[Collected data]
↓

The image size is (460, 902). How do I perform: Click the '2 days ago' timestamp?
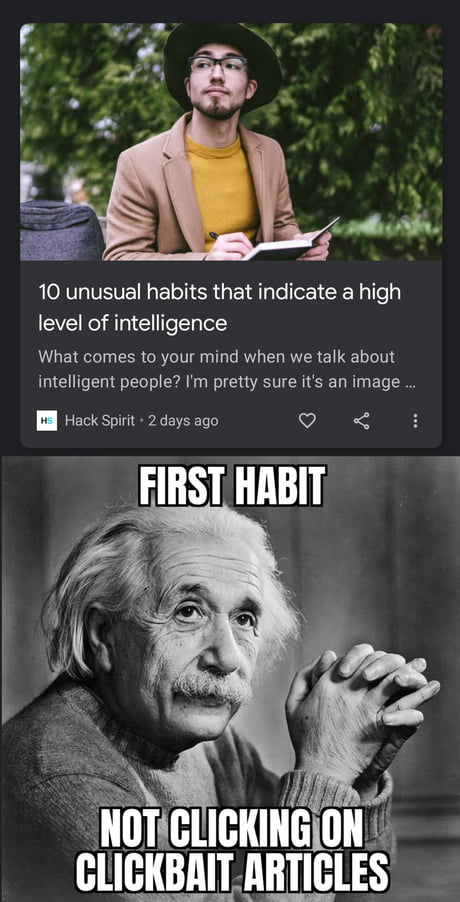(x=183, y=421)
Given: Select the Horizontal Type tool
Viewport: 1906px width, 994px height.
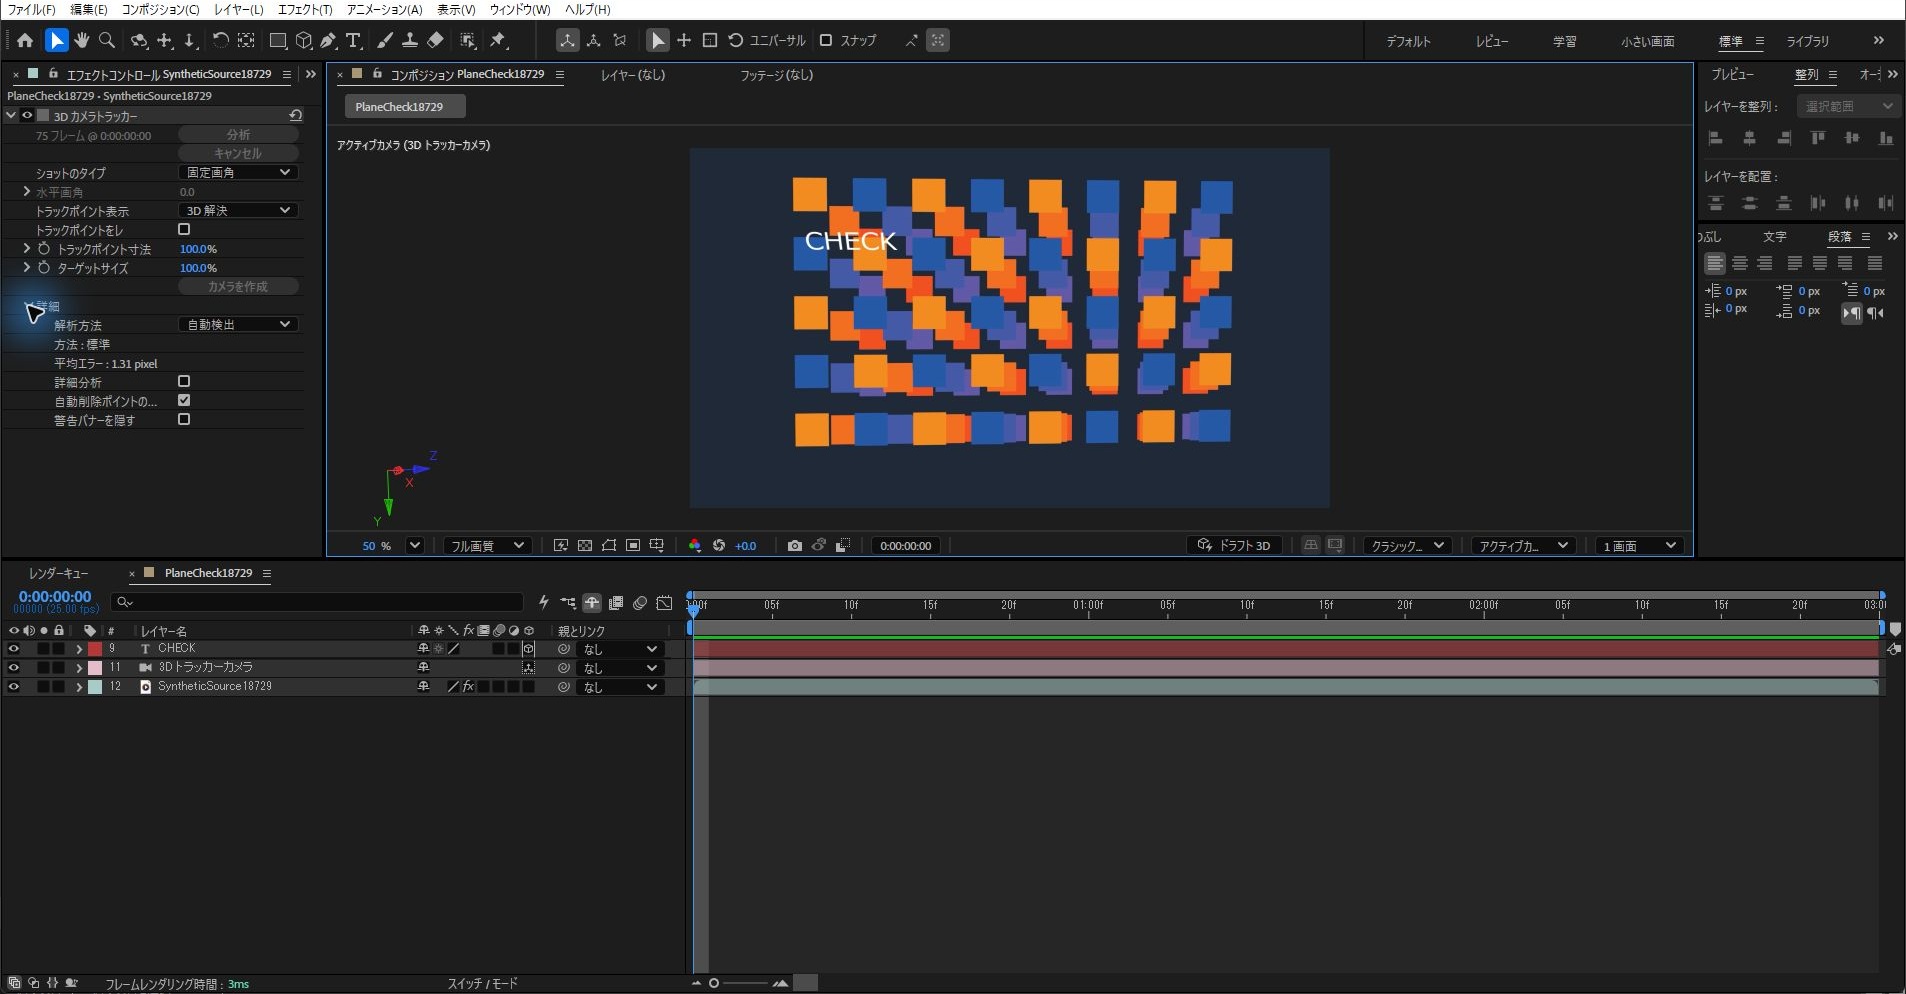Looking at the screenshot, I should point(354,40).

↑

(ABOUT THIS TASK) Once the pictures are removed, write out all of the entries above exactly.

(RESPONSE BOX)
The image size is (460, 902). How do I perform: Click the '2 days ago' timestamp?
(x=183, y=421)
Given: Select the Horizontal Type tool
Viewport: 1906px width, 994px height.
Looking at the screenshot, I should point(354,40).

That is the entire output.